O evento trágico e surreal de ontem envolvendo policiais amotinados e o senador Cid Gomes não termina neles, escancara a necessidade urgente de valores e moralidade na sociedade brasileira. A lógica da polarização, do nós contra eles, parece ter corroído os valores morais do brasileiro ao condicionar todo e qualquer posicionamento de uma pessoa à lógica de pertencer a um pólo.
É grave tanta gente simplesmente aceitar que uma nação se divida entre apoiadores de motim militar e apoiadores de ameaça de atropelamento com retroescavadeira. Como chegamos a esse nível de degeneração do debate público?
Os fatos, primeiras vítimas sempre em uma sociedade polarizada, são bem mais complexos e multifacetados. Não é porque um conflito tem dois lados que necessariamente um é certo e o outro errado. Podem estar os dois certos e também podem estar os dois errados. Discordar de um não implica necessariamente concordar com o outro e vice-versa. Quando nos agarramos às emoções da raiva e da urgência, pisoteando a lógica, estamos coletivamente nos desmoralizando como sociedade civil.
Um motim de militares é inadmissível. Um senador da República subir numa retroescavadeira e ameaçar atropelar os outros é inadmissível. Um agente do Estado quebrar a hierarquia e atirar numa autoridade está além disso, é um risco para todos nós.
A família Gomes tem uma forma performática de praticar a política, não gostam de intermediários na solução de conflitos. Cid Gomes virou ídolo quando esbravejou, no meio de um evento do PT, "O Lula tá preso, babaca!". Embora a performance na escavadeira não me desça bem, é totalmente compatível com o comportamento dele há muitos anos e não creio que tenha sido algo recebido como surpresa pela população de Sobral nem do Ceará.
As performances de Cid Gomes já são lendas urbanas consagradas pelo povo cearense. É normal ele se enfiar no meio de greve para bater boca com servidor. Há quem conte que um doente mental fugiu da internação e não havia ninguém para pegar: aparece ali o governador, sobe no telhado e leva o homem de volta.
A mais conhecida é a do pitoresco mergulho na adutora. Houve um rompimento em Itapipoca, a cidade ficou sem água e não se encontrava engenheiro que soubesse consertar. Adivinha a profissão de Cid Gomes? Engenheiro. O governador tirou a roupa na frente de um amontoado de gente, mergulhou na adutora e consertou:
O humor cearense obviamente não pouparia o governador, que ganhou uma montagem em que participa da antiga abertura do Fantástico com Isadora Ribeiro.
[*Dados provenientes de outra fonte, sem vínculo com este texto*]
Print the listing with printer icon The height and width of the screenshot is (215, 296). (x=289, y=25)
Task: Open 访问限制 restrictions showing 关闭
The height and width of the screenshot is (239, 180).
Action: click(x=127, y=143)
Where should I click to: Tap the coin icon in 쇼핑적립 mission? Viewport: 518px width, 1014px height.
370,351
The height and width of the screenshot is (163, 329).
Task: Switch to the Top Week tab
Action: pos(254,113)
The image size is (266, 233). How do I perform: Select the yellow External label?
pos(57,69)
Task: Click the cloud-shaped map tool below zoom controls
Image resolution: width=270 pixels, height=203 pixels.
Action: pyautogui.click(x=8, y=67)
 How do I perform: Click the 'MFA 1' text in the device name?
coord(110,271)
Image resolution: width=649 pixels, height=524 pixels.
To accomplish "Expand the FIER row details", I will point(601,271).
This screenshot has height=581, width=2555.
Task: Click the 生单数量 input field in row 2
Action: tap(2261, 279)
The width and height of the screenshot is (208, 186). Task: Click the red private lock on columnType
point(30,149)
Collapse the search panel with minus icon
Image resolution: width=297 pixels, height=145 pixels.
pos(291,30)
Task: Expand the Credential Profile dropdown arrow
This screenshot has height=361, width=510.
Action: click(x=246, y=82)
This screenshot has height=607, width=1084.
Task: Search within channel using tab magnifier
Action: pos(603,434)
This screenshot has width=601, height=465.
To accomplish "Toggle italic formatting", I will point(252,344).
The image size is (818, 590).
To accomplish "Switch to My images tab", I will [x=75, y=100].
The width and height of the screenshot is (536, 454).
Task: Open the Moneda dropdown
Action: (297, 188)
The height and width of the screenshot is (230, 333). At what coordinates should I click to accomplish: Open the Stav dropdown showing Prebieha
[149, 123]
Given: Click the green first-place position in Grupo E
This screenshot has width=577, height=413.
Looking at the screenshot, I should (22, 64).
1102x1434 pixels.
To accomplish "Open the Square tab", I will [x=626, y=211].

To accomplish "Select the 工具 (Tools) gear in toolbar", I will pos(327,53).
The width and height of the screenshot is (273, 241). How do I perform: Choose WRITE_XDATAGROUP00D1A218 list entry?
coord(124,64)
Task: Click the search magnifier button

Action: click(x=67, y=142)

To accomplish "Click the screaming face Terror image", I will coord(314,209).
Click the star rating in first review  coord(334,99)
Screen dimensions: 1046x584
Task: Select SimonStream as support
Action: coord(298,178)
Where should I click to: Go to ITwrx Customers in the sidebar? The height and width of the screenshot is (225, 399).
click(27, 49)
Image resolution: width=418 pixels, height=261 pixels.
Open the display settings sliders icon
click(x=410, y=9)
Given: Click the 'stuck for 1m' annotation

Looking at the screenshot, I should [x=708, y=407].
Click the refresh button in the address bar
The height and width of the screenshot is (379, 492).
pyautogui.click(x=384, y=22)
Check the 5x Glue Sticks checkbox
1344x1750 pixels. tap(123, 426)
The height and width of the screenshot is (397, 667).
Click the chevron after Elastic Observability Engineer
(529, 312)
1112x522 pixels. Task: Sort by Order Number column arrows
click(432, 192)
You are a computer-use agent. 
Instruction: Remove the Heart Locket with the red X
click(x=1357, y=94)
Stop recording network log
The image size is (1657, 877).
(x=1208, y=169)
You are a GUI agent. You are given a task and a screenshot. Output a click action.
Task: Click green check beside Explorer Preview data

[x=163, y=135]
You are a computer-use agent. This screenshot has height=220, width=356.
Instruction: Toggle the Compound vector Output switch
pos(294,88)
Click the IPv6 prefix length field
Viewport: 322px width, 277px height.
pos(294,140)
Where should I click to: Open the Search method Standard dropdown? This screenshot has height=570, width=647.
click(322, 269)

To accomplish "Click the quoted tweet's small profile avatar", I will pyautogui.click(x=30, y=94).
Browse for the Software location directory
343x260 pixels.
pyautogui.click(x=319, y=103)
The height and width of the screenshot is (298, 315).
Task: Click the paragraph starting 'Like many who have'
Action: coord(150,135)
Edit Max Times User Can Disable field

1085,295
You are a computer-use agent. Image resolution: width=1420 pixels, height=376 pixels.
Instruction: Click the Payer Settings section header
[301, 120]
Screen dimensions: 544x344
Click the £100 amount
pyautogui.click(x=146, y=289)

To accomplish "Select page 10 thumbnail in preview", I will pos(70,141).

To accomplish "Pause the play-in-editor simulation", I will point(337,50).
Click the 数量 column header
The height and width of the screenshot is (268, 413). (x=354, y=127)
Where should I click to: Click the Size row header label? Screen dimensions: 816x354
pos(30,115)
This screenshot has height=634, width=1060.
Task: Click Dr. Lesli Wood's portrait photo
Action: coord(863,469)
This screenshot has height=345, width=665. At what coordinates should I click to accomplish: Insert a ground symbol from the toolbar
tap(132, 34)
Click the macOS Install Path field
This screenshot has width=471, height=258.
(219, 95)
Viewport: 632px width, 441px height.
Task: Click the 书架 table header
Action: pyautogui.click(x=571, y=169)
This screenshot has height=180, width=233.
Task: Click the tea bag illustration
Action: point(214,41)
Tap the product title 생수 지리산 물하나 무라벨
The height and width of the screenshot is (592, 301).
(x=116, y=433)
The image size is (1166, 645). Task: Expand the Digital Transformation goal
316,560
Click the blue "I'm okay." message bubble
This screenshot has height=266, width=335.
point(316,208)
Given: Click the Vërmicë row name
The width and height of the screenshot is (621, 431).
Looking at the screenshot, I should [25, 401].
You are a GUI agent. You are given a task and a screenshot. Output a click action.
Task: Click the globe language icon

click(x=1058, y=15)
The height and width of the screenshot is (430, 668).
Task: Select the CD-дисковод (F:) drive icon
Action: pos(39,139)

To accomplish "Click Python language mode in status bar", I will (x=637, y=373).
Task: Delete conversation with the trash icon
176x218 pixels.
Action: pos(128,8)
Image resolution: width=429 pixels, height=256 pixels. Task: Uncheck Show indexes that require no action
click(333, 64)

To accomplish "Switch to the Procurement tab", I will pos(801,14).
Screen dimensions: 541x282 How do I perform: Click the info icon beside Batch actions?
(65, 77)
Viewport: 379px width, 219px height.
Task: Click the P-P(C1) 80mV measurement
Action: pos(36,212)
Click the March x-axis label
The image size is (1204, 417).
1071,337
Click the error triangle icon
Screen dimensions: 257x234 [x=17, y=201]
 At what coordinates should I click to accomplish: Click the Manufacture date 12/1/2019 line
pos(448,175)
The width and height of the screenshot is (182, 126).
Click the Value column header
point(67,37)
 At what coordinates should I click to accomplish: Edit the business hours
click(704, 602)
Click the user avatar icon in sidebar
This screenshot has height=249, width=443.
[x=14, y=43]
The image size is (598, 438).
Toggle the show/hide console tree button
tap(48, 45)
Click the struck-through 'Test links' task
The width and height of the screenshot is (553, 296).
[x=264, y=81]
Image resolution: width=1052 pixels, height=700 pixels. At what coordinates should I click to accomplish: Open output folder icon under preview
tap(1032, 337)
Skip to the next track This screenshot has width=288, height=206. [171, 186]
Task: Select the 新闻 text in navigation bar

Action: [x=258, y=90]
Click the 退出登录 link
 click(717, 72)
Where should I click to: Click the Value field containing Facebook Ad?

O brasileiro é pródigo em esquecer fatos recentes. De alguma maneira, a febre das redes sociais espalhou como se fosse novidade o motim militar no Ceará. Os fatos mostram que a atuação de milícias na polícia cearense e a defesa aguerrida que fazem dos motins é algo que vem de longa data. Agora, a violência está escalando. Em Sobral, além de balear o senador, policiais mascarados aterrorizaram a cidade o dia inteiro, forçando os comerciantes a um toque de recolher, como fazem os traficantes.
Houve motins em outras cidades cearenses além de Sobral. No Crato, que não teve visita de político importante, a revolta dos amotinados foi contra a população mesmo. Um policial foi preso por atear fogo ao carro de uma moça após ela ter postado numa rede social que é contra a greve da polícia.
Em janeiro de 2012 houve uma greve da PM do Ceará que obviamente foi declarada ilegal. A desembargadora Sergia Miranda determinou que os amotinados voltassem imediatamente ao trabalho, já que militares não podem fazer greve. Logo em seguida, um casal de tios-avós dela foi agredido e ameaçado. Chegaram ao requinte de crueldade de colocar fogo no cabelo da senhora e ameaçar queimá-la viva. Na época, a segurança era garantida por uma operação especial do Exército.
Dá desesperança perceber que, devido à polarização política, pessoas honestas estão sendo levadas a defender organizações criminosas. Há quem esteja dizendo que existe "legítima defesa" em motim de milícia. Não há.
Apontar isso não é validação ao espetáculo promovido pelo senador Cid Gomes que, felizmente, não lhe custou a vida. O tiro desferido contra ele mostra que a tropa já abandonou a hierarquia e a disciplina, não obedece o comando, não segue os parâmetros de reação segundo o qual foi treinada. Policiais militares têm o dever de manter a lei e a ordem. Se nem diante de uma autoridade fazem isso, imagina com os cidadãos comuns.
Torço para que a sociedade brasileira não continue inebriada pela polarização. Ela é encantadora porque dá a muitos a situação de superioridade por apontar os defeitos do lado oposto, é como se ele próprio ou seu lado não tivessem falhas. Somos craques em optar pelo cômodo em vez do certo. Está na hora de abandonar o conforto e ter disciplina na manutenção dos valores morais.